What kryptonite is to Superman, what a wooden stake is to Dracula, and what a silver bullet is to a werewolf, Dr. Steyn's article is to the fraudulent "comprehensive reform" that is being foisted upon America by a bipartisan group of political panderers.
Excerpts (the full first part of the article):
I forget where I was when I first heard the phrase "undocumented worker." Possibly it was after swimming the Rio Grande and emerging dripping on the northern shore to be handed a fake Social Security number and a driver's license. But I assumed, reasonably enough, that this linguistic sleight of hand was simply too ridiculous to fly even with the American media. I underestimated my colleagues, alas.
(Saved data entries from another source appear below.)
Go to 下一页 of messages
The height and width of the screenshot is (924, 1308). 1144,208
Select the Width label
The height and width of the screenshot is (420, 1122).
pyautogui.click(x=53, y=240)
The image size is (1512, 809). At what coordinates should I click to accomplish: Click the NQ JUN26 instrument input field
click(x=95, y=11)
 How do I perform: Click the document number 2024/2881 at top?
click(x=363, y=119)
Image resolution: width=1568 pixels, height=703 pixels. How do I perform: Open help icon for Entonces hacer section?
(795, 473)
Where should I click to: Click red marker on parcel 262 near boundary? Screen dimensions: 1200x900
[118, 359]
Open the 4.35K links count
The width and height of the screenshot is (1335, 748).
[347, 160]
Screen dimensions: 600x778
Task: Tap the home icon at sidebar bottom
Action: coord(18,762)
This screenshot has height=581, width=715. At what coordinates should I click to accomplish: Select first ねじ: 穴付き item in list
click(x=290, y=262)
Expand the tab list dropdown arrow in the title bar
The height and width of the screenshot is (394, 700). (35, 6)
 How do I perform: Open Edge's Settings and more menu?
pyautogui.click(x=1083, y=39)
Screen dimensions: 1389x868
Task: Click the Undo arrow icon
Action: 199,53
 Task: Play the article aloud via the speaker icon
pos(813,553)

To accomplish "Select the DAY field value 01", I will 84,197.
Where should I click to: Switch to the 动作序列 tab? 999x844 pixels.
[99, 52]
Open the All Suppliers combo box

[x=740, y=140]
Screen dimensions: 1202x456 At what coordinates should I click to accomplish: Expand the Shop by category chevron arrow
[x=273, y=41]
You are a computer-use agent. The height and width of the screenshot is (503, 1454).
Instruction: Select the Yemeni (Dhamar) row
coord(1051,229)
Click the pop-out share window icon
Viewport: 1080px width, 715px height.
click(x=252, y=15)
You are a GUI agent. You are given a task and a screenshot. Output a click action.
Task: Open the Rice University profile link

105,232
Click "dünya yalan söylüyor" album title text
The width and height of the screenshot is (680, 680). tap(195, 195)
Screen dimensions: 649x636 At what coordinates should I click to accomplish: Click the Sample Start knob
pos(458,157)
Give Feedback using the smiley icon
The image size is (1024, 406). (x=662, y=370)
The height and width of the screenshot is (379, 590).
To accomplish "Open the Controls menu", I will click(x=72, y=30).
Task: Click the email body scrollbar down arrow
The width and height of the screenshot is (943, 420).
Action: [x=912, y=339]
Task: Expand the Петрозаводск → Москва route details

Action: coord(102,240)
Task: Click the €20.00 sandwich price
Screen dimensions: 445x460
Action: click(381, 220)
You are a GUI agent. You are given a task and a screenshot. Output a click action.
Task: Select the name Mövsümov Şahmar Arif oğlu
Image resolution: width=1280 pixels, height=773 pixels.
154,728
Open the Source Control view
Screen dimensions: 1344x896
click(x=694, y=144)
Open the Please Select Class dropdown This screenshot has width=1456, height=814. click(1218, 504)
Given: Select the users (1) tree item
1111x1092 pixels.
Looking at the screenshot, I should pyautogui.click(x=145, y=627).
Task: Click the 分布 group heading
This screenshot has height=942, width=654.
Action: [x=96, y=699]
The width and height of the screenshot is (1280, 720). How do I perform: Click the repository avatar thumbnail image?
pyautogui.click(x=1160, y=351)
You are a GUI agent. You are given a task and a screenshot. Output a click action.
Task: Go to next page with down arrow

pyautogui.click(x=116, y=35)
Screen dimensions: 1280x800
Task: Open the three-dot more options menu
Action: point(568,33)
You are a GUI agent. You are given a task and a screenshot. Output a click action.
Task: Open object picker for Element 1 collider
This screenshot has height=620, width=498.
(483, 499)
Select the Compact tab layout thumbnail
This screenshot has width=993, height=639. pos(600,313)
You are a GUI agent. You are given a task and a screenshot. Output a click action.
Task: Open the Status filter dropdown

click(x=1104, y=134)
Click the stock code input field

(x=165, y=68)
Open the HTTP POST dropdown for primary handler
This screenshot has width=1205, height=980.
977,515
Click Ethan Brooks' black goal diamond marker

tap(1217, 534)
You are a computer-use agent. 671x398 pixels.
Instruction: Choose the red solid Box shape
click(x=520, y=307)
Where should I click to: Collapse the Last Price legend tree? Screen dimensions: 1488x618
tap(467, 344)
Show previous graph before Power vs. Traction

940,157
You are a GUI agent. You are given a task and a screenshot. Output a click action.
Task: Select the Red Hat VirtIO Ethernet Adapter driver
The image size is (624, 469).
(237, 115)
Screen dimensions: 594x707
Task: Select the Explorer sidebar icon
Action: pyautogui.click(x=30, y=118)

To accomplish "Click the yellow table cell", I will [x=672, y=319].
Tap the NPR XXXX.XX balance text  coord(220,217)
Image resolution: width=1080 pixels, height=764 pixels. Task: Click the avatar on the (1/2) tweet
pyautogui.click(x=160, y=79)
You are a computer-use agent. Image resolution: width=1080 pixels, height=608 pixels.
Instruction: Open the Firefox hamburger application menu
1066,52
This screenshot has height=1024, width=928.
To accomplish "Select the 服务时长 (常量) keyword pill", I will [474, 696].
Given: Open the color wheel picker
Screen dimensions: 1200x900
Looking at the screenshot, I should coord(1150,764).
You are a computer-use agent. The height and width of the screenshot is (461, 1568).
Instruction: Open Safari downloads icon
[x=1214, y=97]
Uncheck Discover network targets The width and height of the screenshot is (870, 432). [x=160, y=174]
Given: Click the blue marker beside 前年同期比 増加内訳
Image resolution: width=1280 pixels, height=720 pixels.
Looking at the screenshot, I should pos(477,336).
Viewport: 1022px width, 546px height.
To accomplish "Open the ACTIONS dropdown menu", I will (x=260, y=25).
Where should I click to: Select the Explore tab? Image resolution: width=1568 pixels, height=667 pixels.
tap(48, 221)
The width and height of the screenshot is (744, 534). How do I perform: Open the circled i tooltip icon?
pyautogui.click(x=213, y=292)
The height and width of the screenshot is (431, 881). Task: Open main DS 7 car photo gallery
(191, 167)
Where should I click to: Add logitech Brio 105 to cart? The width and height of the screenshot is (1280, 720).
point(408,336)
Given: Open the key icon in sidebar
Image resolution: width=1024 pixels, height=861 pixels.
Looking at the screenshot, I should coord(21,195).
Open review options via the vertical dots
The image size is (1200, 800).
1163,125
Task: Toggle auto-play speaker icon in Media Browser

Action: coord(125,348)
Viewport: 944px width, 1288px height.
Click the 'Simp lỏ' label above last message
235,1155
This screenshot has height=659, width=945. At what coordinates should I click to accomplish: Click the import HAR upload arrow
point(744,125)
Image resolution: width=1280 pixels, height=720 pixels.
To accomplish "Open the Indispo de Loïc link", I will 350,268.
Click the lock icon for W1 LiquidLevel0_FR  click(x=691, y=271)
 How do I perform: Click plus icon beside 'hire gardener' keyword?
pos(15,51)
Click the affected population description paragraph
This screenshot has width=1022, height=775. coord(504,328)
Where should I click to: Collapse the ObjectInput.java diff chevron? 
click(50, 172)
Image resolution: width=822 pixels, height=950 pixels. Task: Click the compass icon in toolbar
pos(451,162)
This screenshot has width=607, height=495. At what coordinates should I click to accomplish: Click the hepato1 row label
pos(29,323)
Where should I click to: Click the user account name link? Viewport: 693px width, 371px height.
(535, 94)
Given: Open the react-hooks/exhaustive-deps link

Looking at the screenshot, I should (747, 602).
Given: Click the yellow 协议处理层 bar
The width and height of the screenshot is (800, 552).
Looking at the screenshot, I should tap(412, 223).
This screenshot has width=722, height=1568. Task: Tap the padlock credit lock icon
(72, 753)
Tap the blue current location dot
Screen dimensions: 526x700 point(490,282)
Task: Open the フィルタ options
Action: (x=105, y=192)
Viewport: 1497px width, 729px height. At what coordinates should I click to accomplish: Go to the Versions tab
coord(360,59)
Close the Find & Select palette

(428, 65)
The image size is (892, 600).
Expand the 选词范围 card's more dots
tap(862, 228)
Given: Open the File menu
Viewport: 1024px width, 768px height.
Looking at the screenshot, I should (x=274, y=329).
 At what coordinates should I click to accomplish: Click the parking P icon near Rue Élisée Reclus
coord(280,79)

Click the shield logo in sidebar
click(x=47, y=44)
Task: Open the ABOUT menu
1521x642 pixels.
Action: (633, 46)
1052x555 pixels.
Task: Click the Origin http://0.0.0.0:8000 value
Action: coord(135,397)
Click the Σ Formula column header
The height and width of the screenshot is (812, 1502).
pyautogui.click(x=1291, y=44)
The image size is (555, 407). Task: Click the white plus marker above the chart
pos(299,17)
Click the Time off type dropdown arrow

The "undocumented" are, as it happens, brimming with sufficient documents to open bank accounts or, on the other hand, rent a Ryder truck, as Mohammad Salameh did in 1993 when he and his pals bombed the World Trade Center first time round. Being "undocumented" means being documented up to the hilt as far as everyone else is concerned but "undocumented" only to the U.S. government. Which, when you think about it, is a very advantageous status. Anyway, about five years or so back, I started referring in columns to "fine upstanding members of the Undocumented-American community."
But from the lame Steyn joke of yesteryear to the reality of tomorrow is a mere hop and a skip. A few days ago, Harry Reid, the Senate majority leader, declared: "This week we will vote on cloture and final passage of a comprehensive bill that will strengthen border security, bring the 12 million undocumented Americans out of the shadows, and keep our economy strong."
Talk about "a fast track to citizenship." Never mind probationary visas, Z-visas and Green Cards, in the eyes of the Democrat steering "comprehensive immigration reform" through Congress these guys are already "undocumented Americans." Was it simply a slip of the tongue? (Speaking of which, I thought thanks to George W Bush we had "the worst economy since Herbert Hoover." When did it get "strong"?) Or did Mr. Reid mean it?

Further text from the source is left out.